Ji Anning yang semula memandang Ji Chicheng kini ia mengalihkan pandangannya ke mangkuk Ji Chicheng, ia melihat Ji Chicheng menyingkirkan daging sirloin yang tadi diambilkan Yang Danning itu. Seolah-olah ia tidak ingin memakan daging tersebut.
Sikapnya yang sombong dan dingin ini, entah siapa yang bisa merubahnya.
Ji Anning mengerutkan bibirnya, dan ketika ia baru saja hendak mengalihkan pandangannya, tiba-tiba mata gelap pria itu terangkat untuk menatapnya.
Seketika ia pun terkejut, dan sumpit yang ada di tangannya itu tampak sedikit bergetar.
Yang Danning merasa bahwa kebahagiaan datang terlalu cepat, ia hampir tidak bisa menahannya.

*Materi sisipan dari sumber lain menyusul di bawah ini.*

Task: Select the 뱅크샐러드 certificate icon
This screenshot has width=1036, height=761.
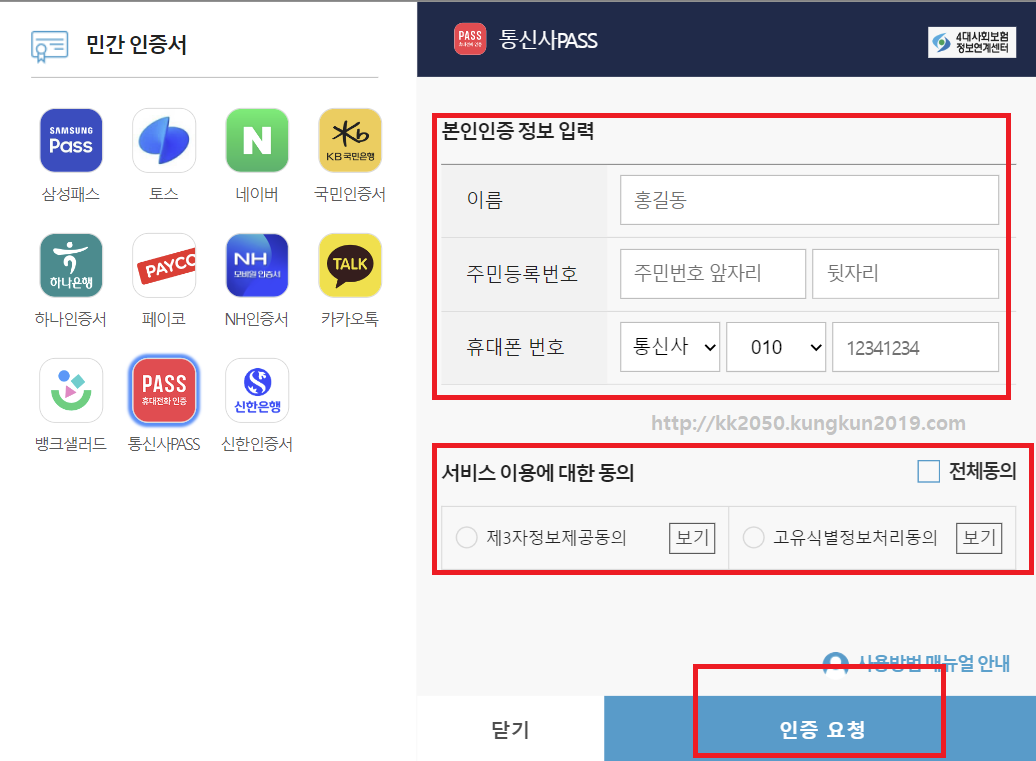Action: pyautogui.click(x=71, y=390)
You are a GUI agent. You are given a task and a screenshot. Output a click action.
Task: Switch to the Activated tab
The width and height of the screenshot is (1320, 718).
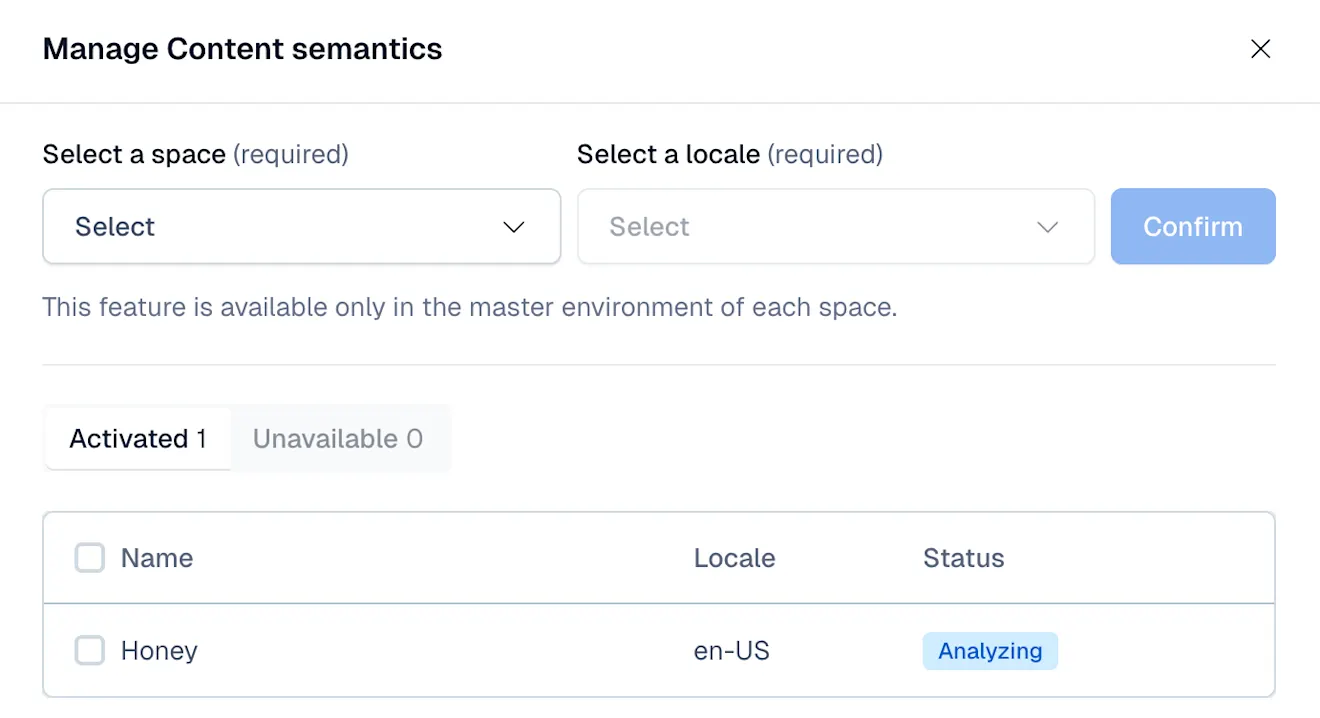point(138,439)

Ia pun tersipu dan menatap Kakek Ji Zhengdao sambil berseru, "Paman!"
'Huff.'
Mendengar kata 'Paman' ini, tidak hanya Ji Anning, semua orang-orang di meja itu, termasuk Ji Chicheng yang menatap Ji Anning dengan dingin, juga ikut tertawa.
Wajah tampan itu sangat jarang untuk tersenyum dan tertawa seperti bunga musim semi.
Ji Anning bisa saja menahannya, tapi melihat Ji Chicheng tersenyum, akhirnya ia juga ikut tertawa.
Ia kembali melihat ke depannya, menyumpit sayuran hijau, dan memasukkannya ke dalam mulutnya.
Lalu mengunyahnya perlahan-lahan dan menikmati rasanya dengan seksama.
Hanya ada Ji Zhengdao saja yang mengangguk tanpa mengubah ekspresi wajahnya, "Ya."